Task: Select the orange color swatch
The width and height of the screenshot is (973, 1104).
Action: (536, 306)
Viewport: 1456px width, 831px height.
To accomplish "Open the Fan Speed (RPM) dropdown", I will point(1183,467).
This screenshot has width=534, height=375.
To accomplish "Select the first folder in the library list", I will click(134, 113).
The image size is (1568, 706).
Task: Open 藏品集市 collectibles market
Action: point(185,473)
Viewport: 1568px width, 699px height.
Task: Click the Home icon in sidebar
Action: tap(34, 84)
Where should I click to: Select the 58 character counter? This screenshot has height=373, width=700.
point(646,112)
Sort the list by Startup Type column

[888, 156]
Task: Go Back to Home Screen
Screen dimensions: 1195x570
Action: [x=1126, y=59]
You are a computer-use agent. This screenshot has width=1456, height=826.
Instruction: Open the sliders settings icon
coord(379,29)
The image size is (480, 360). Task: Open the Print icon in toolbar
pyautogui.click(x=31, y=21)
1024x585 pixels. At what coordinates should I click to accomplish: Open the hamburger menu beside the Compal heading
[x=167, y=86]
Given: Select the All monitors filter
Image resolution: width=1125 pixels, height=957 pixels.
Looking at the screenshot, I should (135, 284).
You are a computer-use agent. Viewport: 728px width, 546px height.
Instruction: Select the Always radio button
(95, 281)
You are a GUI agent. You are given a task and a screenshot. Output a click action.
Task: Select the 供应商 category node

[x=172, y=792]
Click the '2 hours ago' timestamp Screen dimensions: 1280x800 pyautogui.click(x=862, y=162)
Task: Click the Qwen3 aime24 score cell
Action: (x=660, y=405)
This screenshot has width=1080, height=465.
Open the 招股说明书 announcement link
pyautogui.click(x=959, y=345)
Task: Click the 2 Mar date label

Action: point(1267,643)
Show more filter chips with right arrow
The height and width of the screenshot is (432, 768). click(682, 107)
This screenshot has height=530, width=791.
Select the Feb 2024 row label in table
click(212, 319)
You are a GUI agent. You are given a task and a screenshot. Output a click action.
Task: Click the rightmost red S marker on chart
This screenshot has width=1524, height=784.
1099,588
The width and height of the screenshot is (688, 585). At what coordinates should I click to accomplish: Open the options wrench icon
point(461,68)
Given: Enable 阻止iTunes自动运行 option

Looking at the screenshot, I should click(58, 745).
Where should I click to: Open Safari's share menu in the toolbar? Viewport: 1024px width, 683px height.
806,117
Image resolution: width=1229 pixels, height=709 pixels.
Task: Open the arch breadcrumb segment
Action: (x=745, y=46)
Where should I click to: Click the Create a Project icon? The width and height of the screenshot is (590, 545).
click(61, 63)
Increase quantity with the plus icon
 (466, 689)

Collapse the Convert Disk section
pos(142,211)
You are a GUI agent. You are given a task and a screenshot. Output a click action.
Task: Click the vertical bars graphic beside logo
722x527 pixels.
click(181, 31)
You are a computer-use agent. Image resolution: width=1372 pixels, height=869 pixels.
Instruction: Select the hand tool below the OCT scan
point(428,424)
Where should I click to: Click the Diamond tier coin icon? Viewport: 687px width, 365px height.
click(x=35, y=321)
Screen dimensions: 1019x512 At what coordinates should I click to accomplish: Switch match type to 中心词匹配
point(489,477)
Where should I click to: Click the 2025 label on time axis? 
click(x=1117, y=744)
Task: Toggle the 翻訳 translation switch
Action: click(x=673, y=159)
= = =
What is required
Pick out each line of the records above that contains the word "list", and copy those lines.

Expected answer
To accomplish "Select the first folder in the library list", I will click(134, 113).
Sort the list by Startup Type column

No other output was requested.